Ketika membuka pintu kamar orang tuanya, harun melihat ibunya sedang memegang tangan sang ayah. Tangan kiri sang ayah sudah dibalut perban hingga tertutup rapat dan wajahnya memiliki bekas luka sayatan.
"Si-siapa yang tega melakukan ini padamu ayah…?"
"Ini murni kecelakaan kerja… tidak ada sangkut pautnya dengan orang lain…"
"Kalau begitu kita harus segera membawa ayah ke organisasi penyembuhan… agar tangan ayah kembali normal…!"
"Tidak perlu nak… biaya penyembuhan tangan yang putus sangat mahal… bahkan harganya hampir sama dengan biaya kuliahmu selama 4 tahun penuh…"
"Tapi ayah…"
"Tidak…! Harun… ingat kita memiliki sesuatu yang lebih penting ketimbang tangan kiriku… aku tidak mau masa depanmu sirna hanya karena tangan kiriku…"

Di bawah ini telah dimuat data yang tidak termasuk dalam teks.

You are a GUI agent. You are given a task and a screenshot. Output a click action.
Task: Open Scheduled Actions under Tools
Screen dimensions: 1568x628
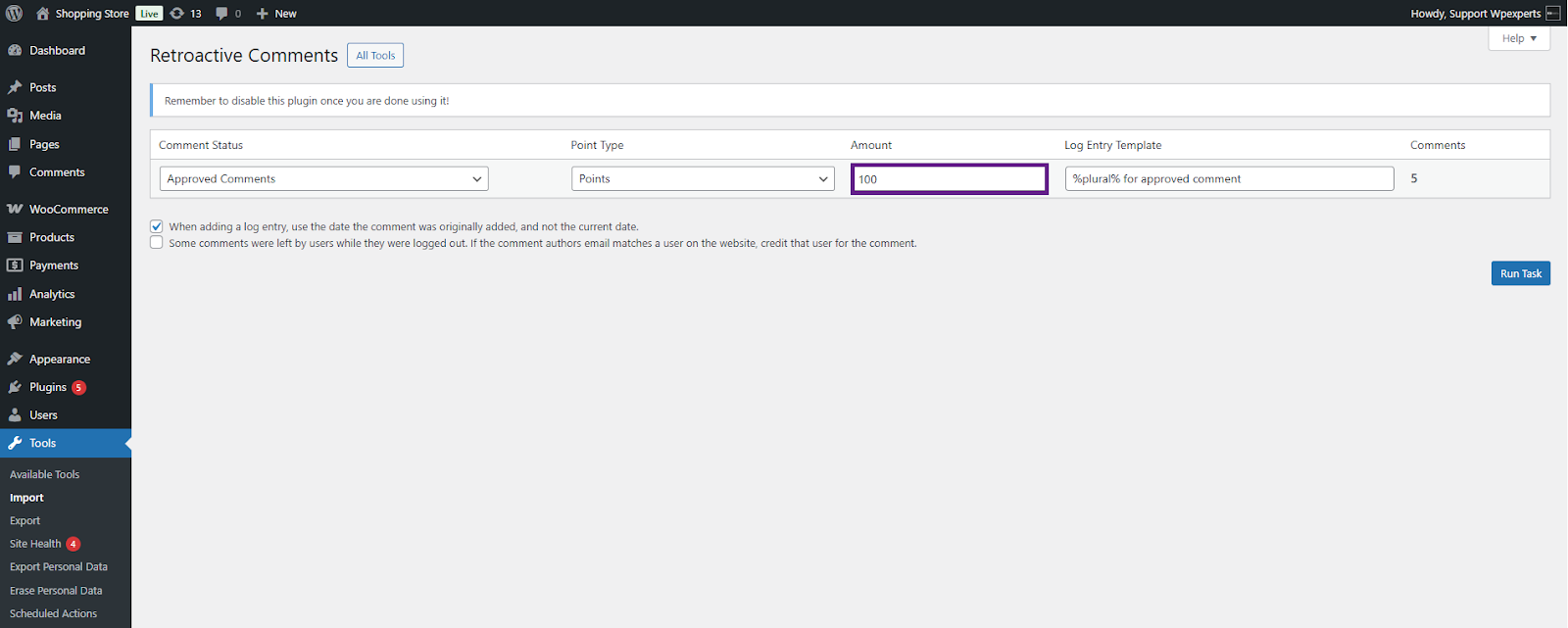[x=53, y=613]
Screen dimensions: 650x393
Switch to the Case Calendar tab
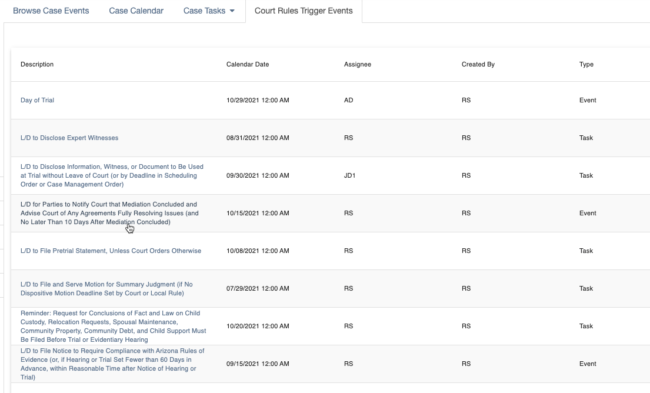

Ayah harun dengan tegas menolak permintaan anaknya untuk pergi ke organisasi penyembuh. Organisasi penyembuh adalah organisasi yang fokus pada penyembuhan luka etranger, perawatan khusus dan penyakit langka. Etranger yang menjadi anggotanya rata-rata ahli dalam sihir dan teknik pengobatan. Namun biaya untuk perawatan mereka puluhan kali lebih mahal dari rumah sakit biasa.
"Alasan ayah dan ibu memanggilmu... untuk membahas rahasia besar keluarga kita… aku merasa sekarang adalah waktu yang tepat untuk mewariskannya padamu…"
"Rahasia keluarga…? Aku tidak pernah tahu kita memiliki hal seperti itu…"
"Ya kita punya… dan tidak boleh ada satupun orang luar yang boleh tahu soal ini… jadi ayah tidak pernah memberitahumu ketika kau belum siap..."
Harun sedikit gugup ketika melihat wajah orang tuanya yang sangat serius. Namun hati kecilnya sangat penasaran dengan rahasia yang dimiliki keluarganya. Harun pun menarik nafas panjang untuk menenangkan dirinya.
"Jadi rahasia seperti apa yang keluarga kita miliki…?"
"Rahasia keluarga kita sangatlah kelam… tapi melihatmu yang sangat yakin dan siap menerima apapun… membuatku semakin yakin sekarang sudah saatnya kau tahu…"
Ibu harun pun mengiris telapak tangannya dan meneteskan darahnya ke tangan kanan sang ayah. Kemudian cahaya yang membentuk sebuah simbol bintang merah pun muncul di tangan sang ayah. Harun yang sangat mengenal simbol tersebut langsung terkejut, ia tidak menyangka ayahnya memiliki simbol bintang merah.